Nižbor glassworks, officially Rückl Crystal, is a Czech glass factory in the municipality of Nižbor, Czech Republic. It lies about 7 km west of the town of Beroun. The glass factory produces 24% lead crystal. The major part of its production is focused on export, but some production is for the market in the Czech Republic.

The company was founded in 1903 by Antonín Rückl, a member of old family of glassmakers whose roots can be traced back to the 17th century. The glassworks soon became known throughout Europe, and in several countries it was also represented. At that time, the Rückls owned a glass factory in Včelnice and Skalice. In 1945 the glassworks was nationalized and incorporated under Bohemian glassworks in 1965. After the revolution in 1989, the great-grandson of glassmaker Antonín Rückl, Jiří Rückl privatized and founded a joint-stock company. At present, the glass factory manufactures hand-cut glass ("cut crystal" for marketing purposes). Most of the production is destined for foreign markets (USA, Japan, Russia), a part for the Czech market.
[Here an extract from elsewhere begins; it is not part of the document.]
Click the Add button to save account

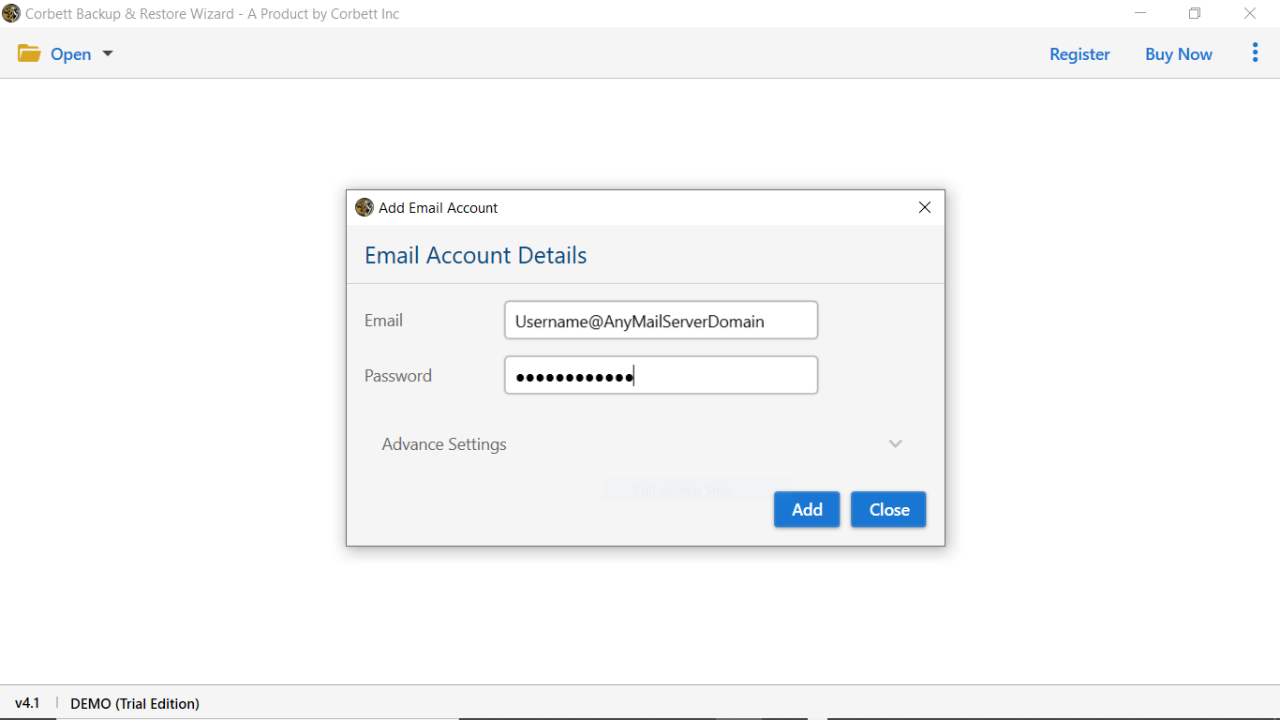coord(806,509)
The glassworks are known for producing a number of different state awards, as for the British Queen Elizabeth II, Pope John Paul II or US President Bill Clinton. The company also produced the Czech Lion Award. The glassworks can also be visited and viewed all of its production, from the mill to the cutting plant. Visitors can get acquainted with the authentic production of hand-blown and hand-cut glass.